Among other activities, ICEM hosted two working sessions at this year’s Greater Mekong Forum on Water, Food, and Energy.

Co-hosted by the CGIAR Research Program on Water, Land and Ecosystems, the Ministry of Environment of the Royal Cambodian Government, and the International Water Management Institute, the Forum is the largest event in the Mekong Region to address the confluence of water, food and energy.

ICEM’s first session featured its work on bioengineering and green infrastructure in the Mekong region.


Matthew McCartney, Principal Researcher
International Water Management Institute
Vientiane, Laos PDR

Mukand Babel, Professor
School of Engineering and Technology
Asian Institute of Technology
Pathumthani, Thailand

Dr Ho Long Phi, Director
Center of Water Management and Climate Change
Vietnam National University
Ho Chi Minh City, Viet Nam

Chayanis Krittasudthacheewa, Ph.D., Deputy Director
Stockholm Environment Institute Asia Centre
Bangkok, Thailand

Panellists presented on their experiences using green infrastructure and bioengineering in the Mekong region, including the Chindwin River in Myanmar. Stories, though positive, included humourous anecdotes of hard lessons to be passed on to other regions and practitioners venturing into the field.

The packed audience also debated whether or not green infrastructure was being proposed as an alternative to a practice that should be avoided all together, like hardening river banks. For example, parts of the Chindwin River can see sediment depositions of up to 6 metres in a year, and perhaps rather than using green infrastructure to stabilise banks it would be wiser to live with the “dancing river”, as Dr Krittasudthacheewa described it.

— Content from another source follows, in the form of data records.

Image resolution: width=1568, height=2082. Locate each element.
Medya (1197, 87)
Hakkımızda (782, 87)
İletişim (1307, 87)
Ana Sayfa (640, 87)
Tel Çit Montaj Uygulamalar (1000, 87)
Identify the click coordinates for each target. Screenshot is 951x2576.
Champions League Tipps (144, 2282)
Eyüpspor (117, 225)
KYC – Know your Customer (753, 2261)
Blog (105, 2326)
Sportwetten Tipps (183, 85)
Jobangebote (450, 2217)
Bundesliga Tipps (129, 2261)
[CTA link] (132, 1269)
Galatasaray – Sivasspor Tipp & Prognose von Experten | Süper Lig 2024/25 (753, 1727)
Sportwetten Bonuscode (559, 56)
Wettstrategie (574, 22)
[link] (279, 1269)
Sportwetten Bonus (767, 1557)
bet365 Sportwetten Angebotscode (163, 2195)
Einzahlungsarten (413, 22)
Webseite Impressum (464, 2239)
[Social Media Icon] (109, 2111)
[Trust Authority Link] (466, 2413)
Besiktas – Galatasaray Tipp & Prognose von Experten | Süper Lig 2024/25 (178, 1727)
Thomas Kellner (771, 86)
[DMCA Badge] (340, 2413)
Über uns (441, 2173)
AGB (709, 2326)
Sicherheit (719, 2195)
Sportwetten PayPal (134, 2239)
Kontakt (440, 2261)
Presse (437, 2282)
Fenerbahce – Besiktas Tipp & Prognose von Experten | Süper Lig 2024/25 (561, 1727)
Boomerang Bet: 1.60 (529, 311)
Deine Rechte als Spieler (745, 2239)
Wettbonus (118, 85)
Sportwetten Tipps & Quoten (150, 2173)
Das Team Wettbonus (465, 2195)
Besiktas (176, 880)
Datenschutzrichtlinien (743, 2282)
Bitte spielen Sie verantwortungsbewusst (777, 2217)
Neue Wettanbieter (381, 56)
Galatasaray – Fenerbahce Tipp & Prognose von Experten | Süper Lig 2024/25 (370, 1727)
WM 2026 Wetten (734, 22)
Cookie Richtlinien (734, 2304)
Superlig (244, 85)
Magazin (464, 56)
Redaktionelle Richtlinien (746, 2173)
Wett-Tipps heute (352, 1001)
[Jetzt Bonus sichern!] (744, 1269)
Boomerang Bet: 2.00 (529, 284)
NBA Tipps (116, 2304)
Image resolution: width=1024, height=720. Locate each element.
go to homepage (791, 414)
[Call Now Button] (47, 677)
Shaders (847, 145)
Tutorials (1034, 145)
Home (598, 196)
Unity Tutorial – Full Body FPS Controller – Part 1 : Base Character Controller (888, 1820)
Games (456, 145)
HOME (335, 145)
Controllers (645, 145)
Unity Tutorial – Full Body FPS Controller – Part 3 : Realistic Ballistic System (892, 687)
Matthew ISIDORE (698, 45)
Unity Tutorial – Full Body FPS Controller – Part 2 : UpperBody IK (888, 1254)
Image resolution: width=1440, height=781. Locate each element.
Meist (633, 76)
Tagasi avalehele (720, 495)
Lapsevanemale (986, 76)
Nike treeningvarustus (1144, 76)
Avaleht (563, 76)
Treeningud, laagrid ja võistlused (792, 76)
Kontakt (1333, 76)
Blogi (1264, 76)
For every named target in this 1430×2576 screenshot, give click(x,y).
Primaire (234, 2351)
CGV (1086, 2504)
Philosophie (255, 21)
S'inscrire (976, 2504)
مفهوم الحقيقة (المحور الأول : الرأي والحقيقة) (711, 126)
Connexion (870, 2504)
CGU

The lively Healthy Rivers session, co-facilitated by Tarek Ketelsen and Robyn Johnston, team leaders of the MK23 and MK24 projects, sought to discover similarities and differences between the four major river basins in the GMS – the Red, Ayeyerwady, Thanlwin, and Mekong Rivers.

For more information on ICEM’s work in bioengineering and green infrastructure:

Session participants broke off into groups to represent each river and then discussed, debated, and drew up key ecosystems services for each basin. Those ecosystems services were then attached to their respective places on the river schematic.

Participants had a healthy discussion about how ecosystems services differ across the region and within basins themselves, leading to new, useful data for the MK23 and MK 24 Healthy Rivers projects.